First, suppose I were working within a more orthodox context that assumed effective control over evolution by natural selection. Suppose further that, within this context, I still appreciated the importance of specifying the currently unused attributes of organisms that might contribute to future success. From such a standpoint, I would probably be tempted to choose a fundamentum that drew a primary distinction between the ineluctable unused attributes that arise even when natural selection works in its “leanest and meanest” mode of optimization, and a second groups of unused attributes that arise either from the cessation or the weakness (or at least the non-exclusivity) of natural selection. In such a taxonomic system, I would place all franklins together with all miltonic spandrels in my first category of ineluctable attributes of pure selection (inherent potentials of features optimized by selection for other functions, and inevitable side consequences of similarly optimizing selection). I would then devote my second category to the other two groupings of miltons — manumissions and insinuations — arising as historical results of selection's relinquished control: features falling out of its purview for the first group, and features insinuated beneath its notice in the second group.

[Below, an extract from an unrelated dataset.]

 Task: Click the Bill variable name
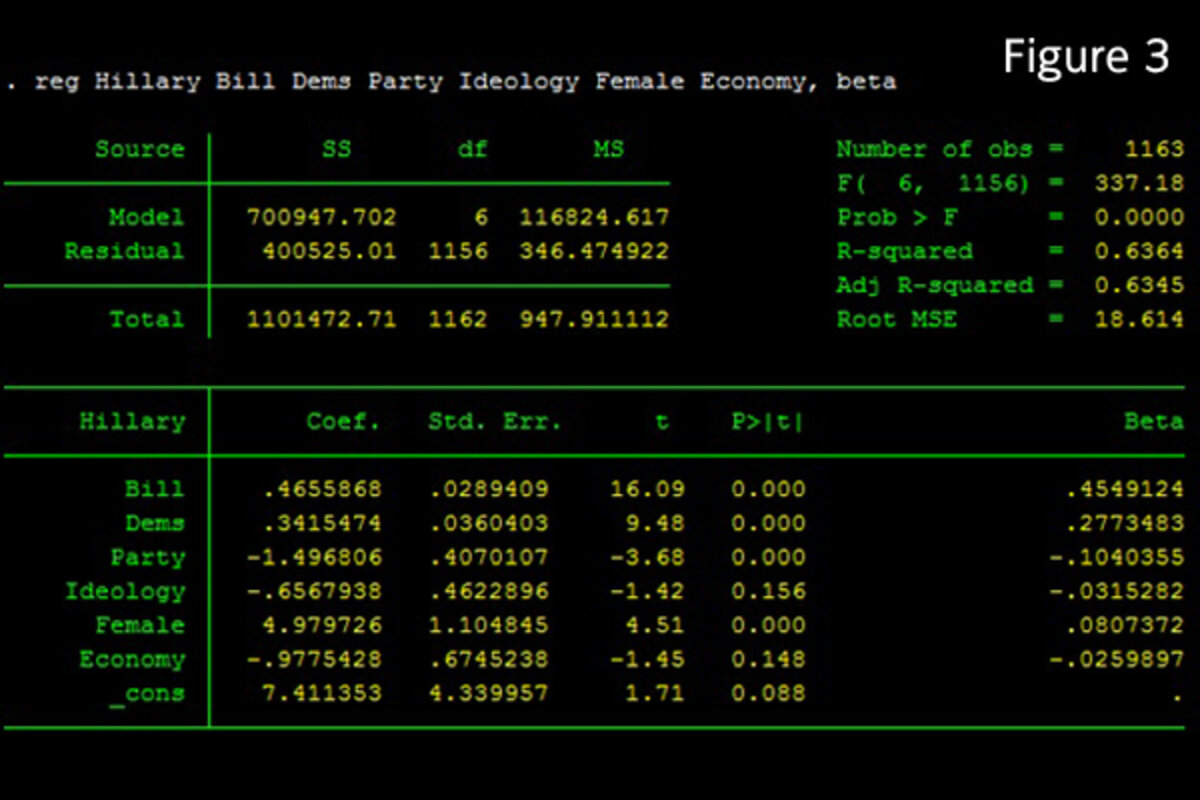pos(154,489)
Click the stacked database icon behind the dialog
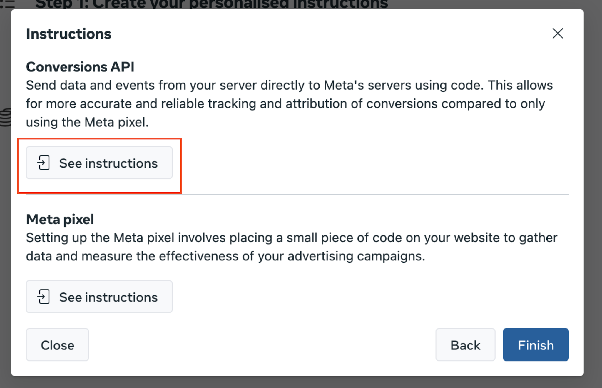This screenshot has width=602, height=388. pyautogui.click(x=5, y=117)
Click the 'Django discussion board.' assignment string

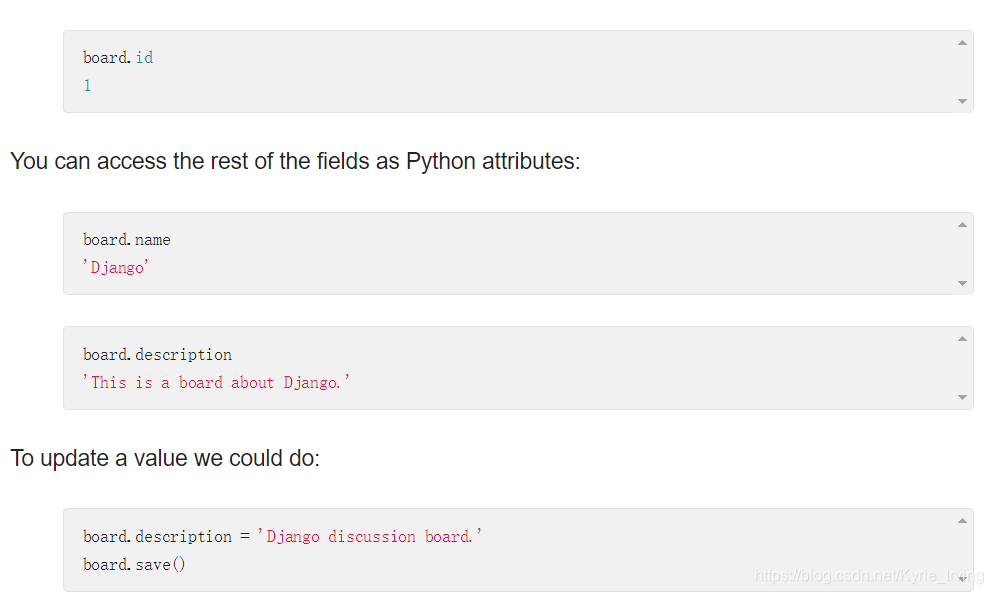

In a second fundamentum that might also follow from stronger selectionist commitments, I might decide to make a primary division between attributes that originated either as direct adaptations or as inherencies of direct adaptations for the first group, and attributes with truly nonadaptive origins for a second group. In this case, I would place miltonic manumissions and franklins in the first category (as adaptations that become unemployed, and as additional potentials of features that arose as direct adaptations). I would then unite miltonic spandrels and insinuations into a second category of attributes originating as nonadaptations — spandrels as features that are nonadaptive in their own isolated selves (whatever the adaptive status of other features that generated them as side consequences), and insinuations as nonadaptive features that originated beneath the notice and malleability of selection.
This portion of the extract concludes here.